主に、メタボリックシンドロームおよび感染症を対象に、生物化学の手法を生物個体に応用して生命現象を解明するとともに、疾患治療薬、機能性食品、生物農薬などの開発に取り組んでいます。

感染の制御

①バクテリオファージ(ファージ)による感染症の制御

 溶菌性ファージは細菌に感染するウイルスであり、宿主細菌を溶菌させて死滅させる。抗生物質耐性菌の出現により、ファージを用いた治療法や生物農薬が注目されつつある。我々は、主に農作物に被害を与える植物病原細菌を対象に、溶菌性ファージを探索している。ファージの宿主細菌に対する感染や溶菌に関わる分子を解明するとともに、ファージあるいは溶菌酵素等を用いた生物農薬、抗菌剤の開発を目指す。

 

メタボリックシンドロームに関する研究

 メタボリックシンドロームは内臓型肥満を原因として、インスリン耐性となり、糖尿病、高脂血症、高血圧のリスクが高まり、動脈硬化、さらに心筋梗塞や脳梗塞へと至る。メタボリックシンドロームの予防と治療を推進し、健康な状態で活動できる「健康寿命」を延ばすことは、我が国の最重要課題の一つである。

 

①メタボリックシンドローム・肥満関連遺伝子の機能解明

 メタボリックシンドロームプロジェクトでは、研究ツールとしてマウス、ショウジョウバエといった個体と培養細胞を用いる。メタボリックシンドロームや肥満に関連する遺伝子をショウジョウバエの発生時期特異的、組織特異的にノックダウンあるいは過剰発現し、表現型(複眼や翅の形、肥満)を明らかにする。異常が現れれば、その原因を解析し、遺伝子の機能を明らかにする。

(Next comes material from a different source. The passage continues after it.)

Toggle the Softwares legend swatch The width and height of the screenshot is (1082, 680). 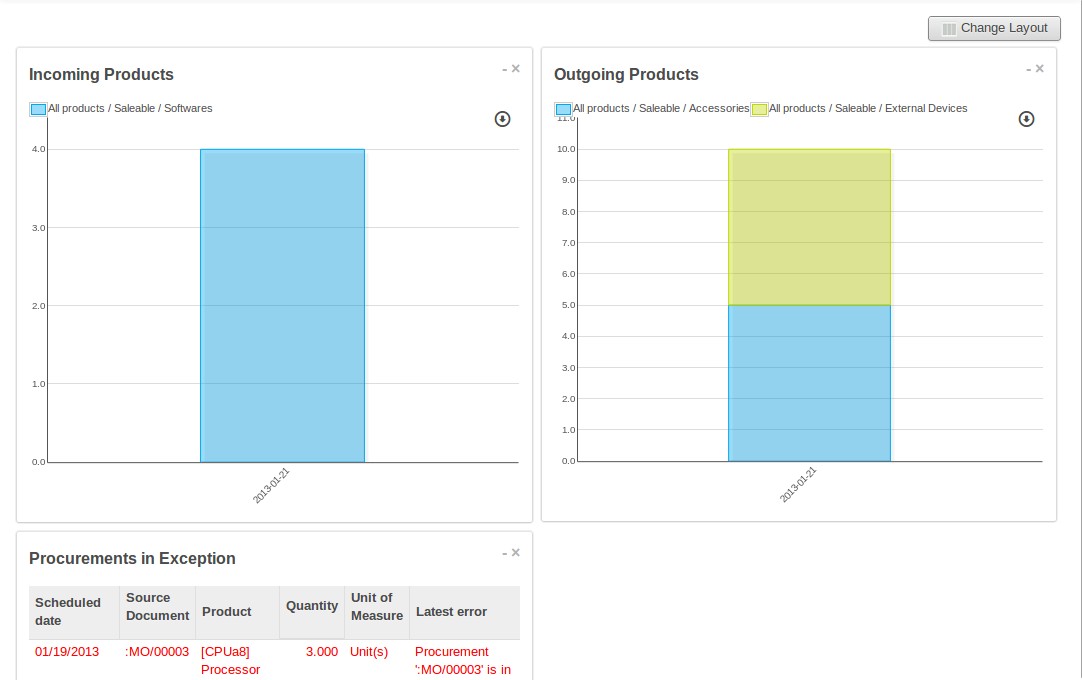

②メタボリックシンドローム・肥満の予防・治療薬の開発

 作出したメタボリックシンドローム・肥満モデルショウジョウバエや培養細胞に、各種天然物や化合物を投与し、メタボリックシンドロームや肥満を抑制する物質を探索する。さらに、有効物質の作用機構を解明し、予防・治療薬へと展開する。